ビタミンEの化学名はトコフェロール(tocophErol)と言います。tocosは分娩とか子供、phEroは引き起こすという意味です。この名前から想像されるように不妊ネズミの実験から妊娠を起こしやすくするビタミンとして1922年に発見されました。妊娠活性が最も高いのはαトコフェロールという形で現在のビタミンE製剤はこの安定誘導体です。
その後、ビタミンEには抗酸化作用があることがわかりました。つまり活性酸素やフリーラジカルを消去する役割です。特にコレステロールや細胞の脂質膜などを酸化から保護する役割をしています。

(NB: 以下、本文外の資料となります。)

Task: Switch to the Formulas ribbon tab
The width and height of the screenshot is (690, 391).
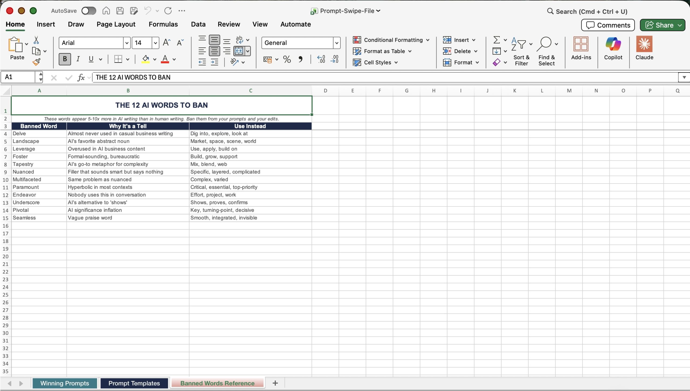Action: (x=163, y=24)
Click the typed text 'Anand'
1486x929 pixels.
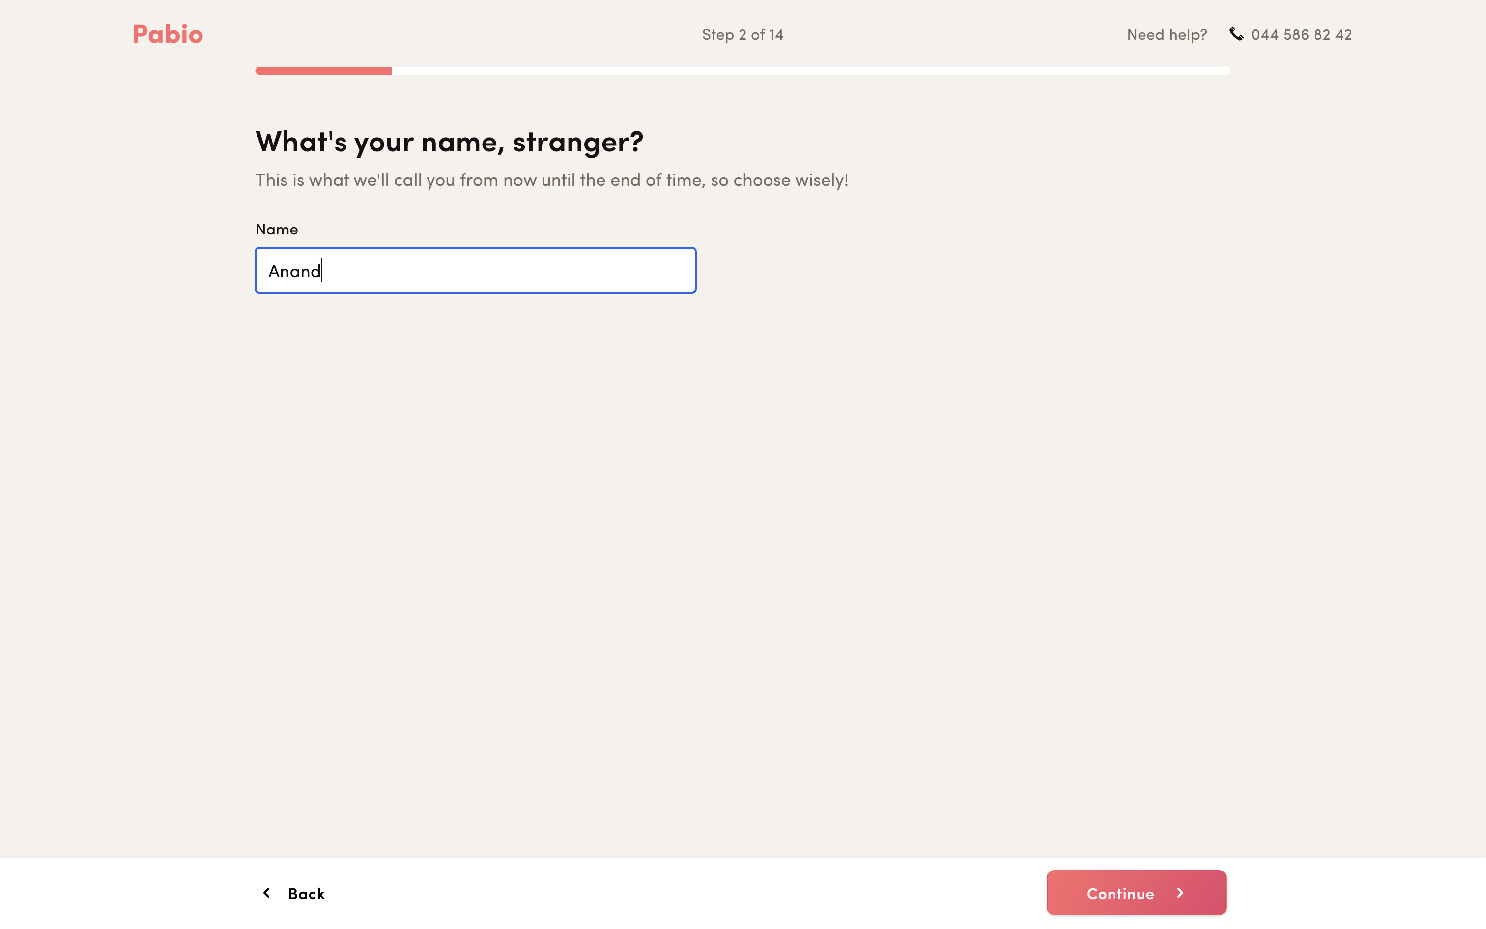click(x=294, y=271)
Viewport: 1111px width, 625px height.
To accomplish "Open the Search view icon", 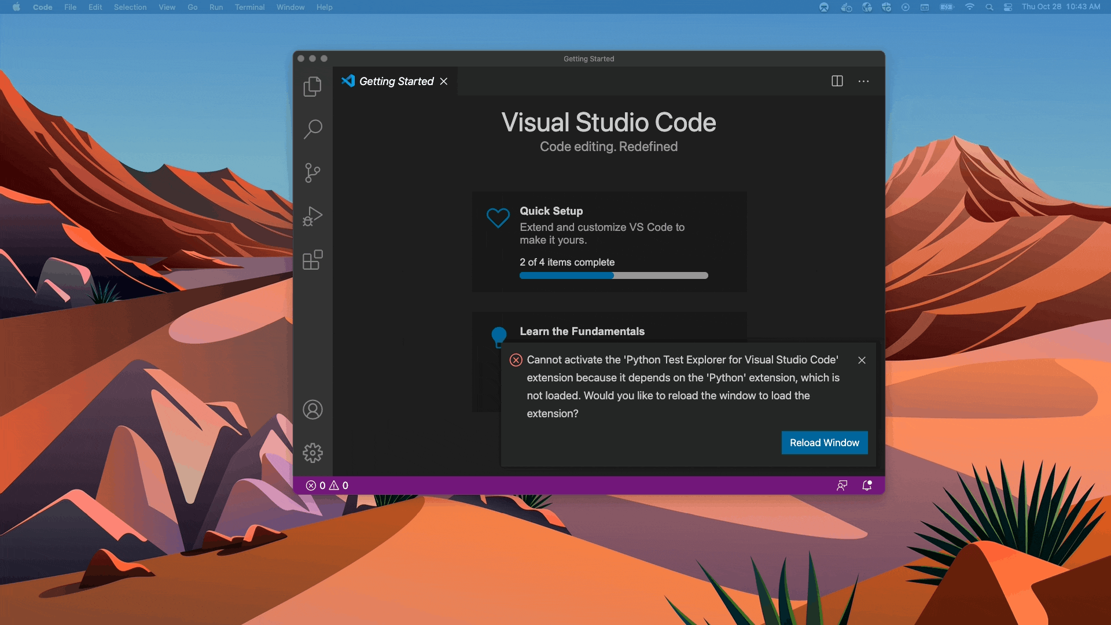I will 312,129.
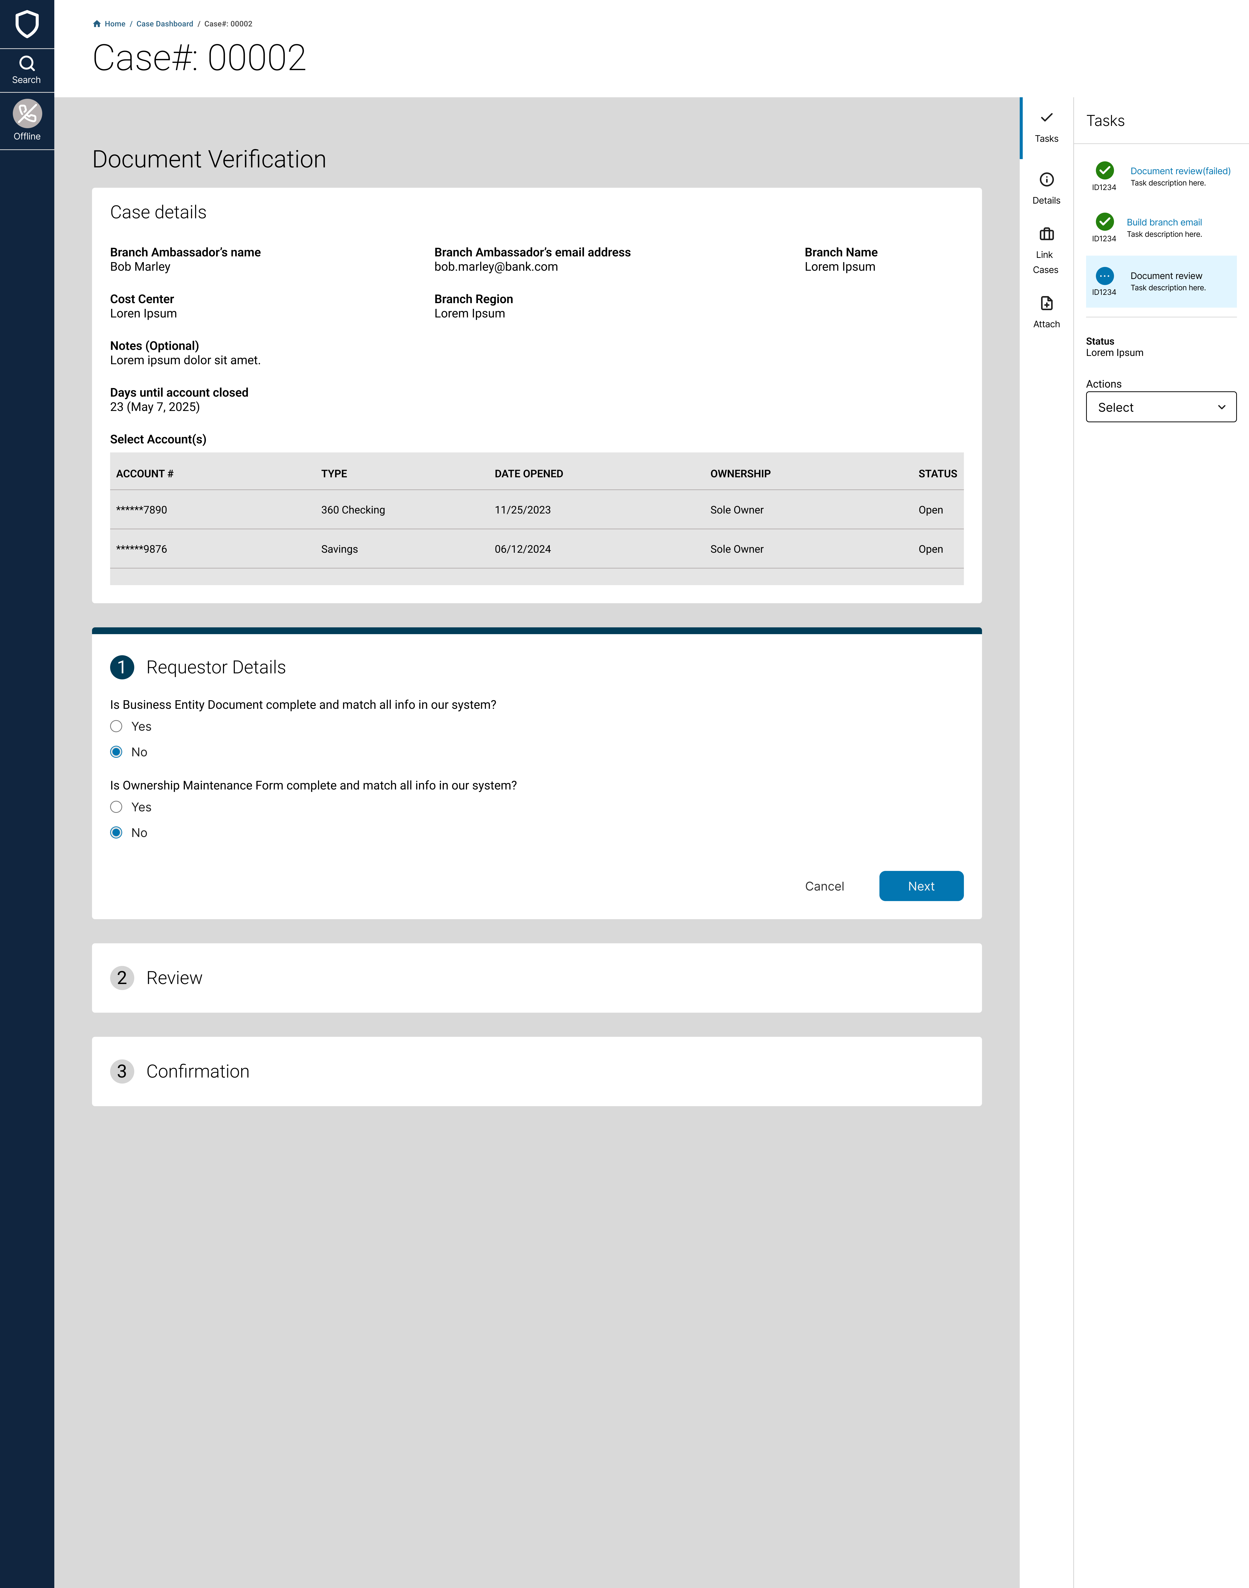Screen dimensions: 1249x1588
Task: Go to Case Dashboard breadcrumb
Action: (165, 24)

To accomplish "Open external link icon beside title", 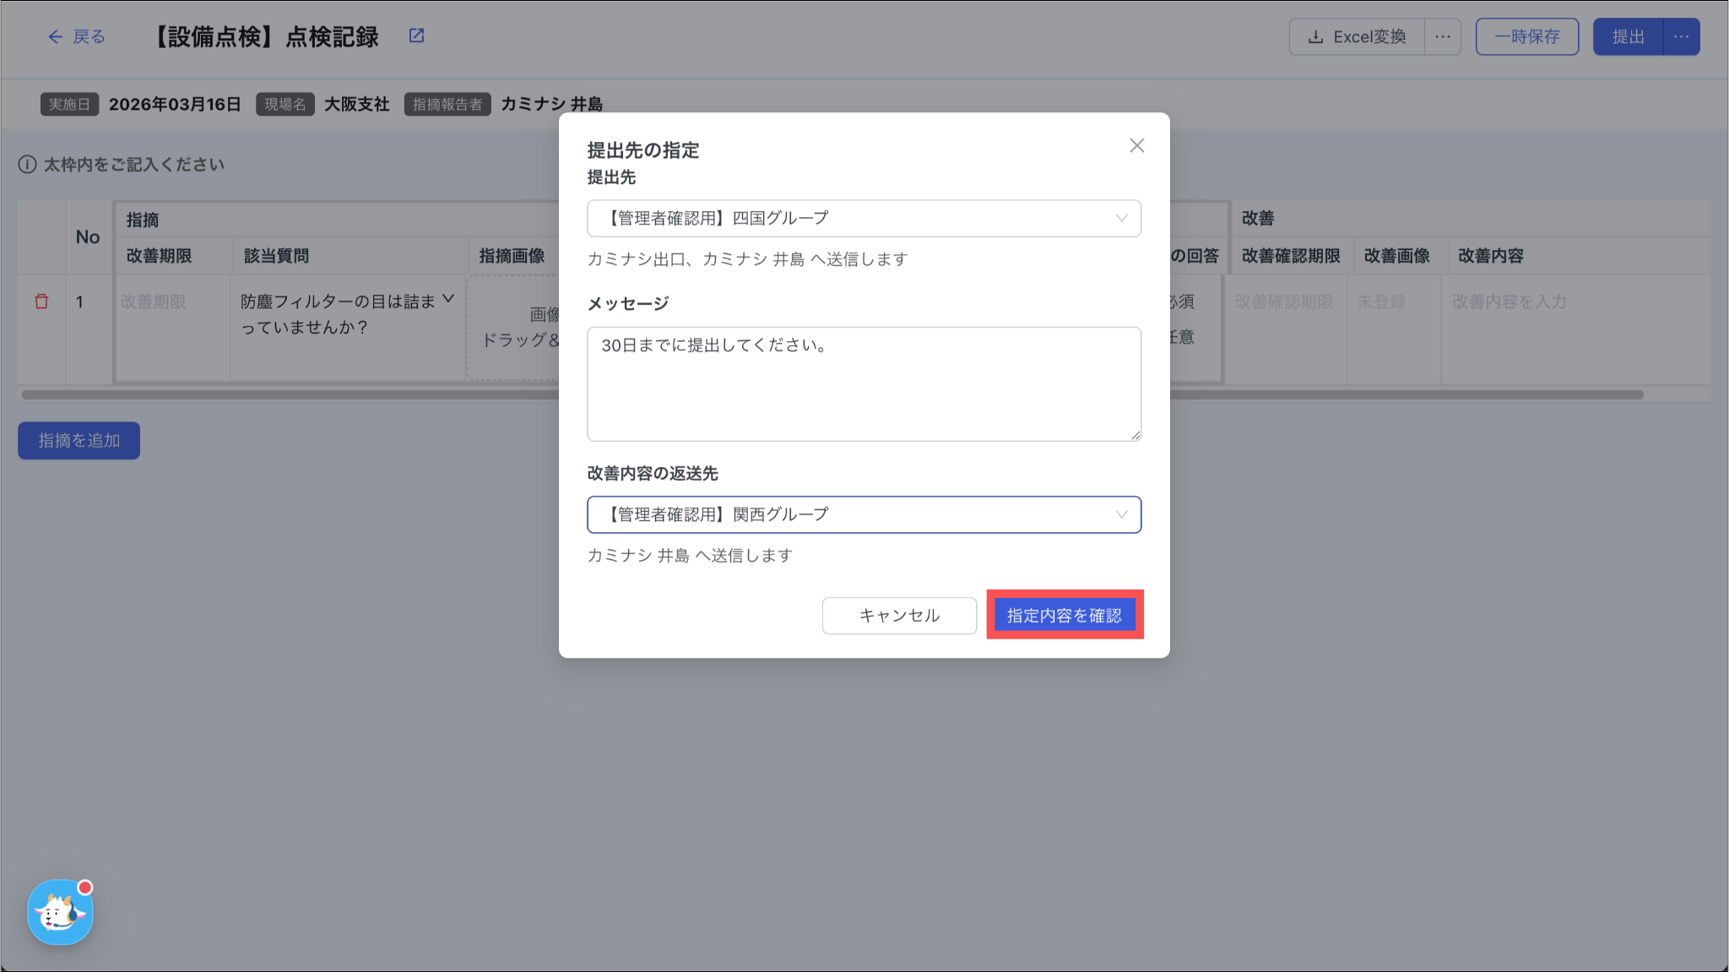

この抗酸化作用はαトコフェロールが最も弱くβ、γ、δトコフェロールの方が強いのです。ところがビタミンEの活性は妊娠活性で決められているので、ビタミンE製剤や市販の合成ビタミンEはαトコフェロールが中心となっています。抗酸化作用を期待するのであれば天然型ビタミンE、特にγとδを多く含むものでないと効果が出ません。
ビタミンEは図のような構造をしています。2つつながった環にOHが1つついていてこのHが抗酸化作用を持っています。ぎざぎざの脚のところも重要で、細胞脂質膜に入り込んで自在に移動しています。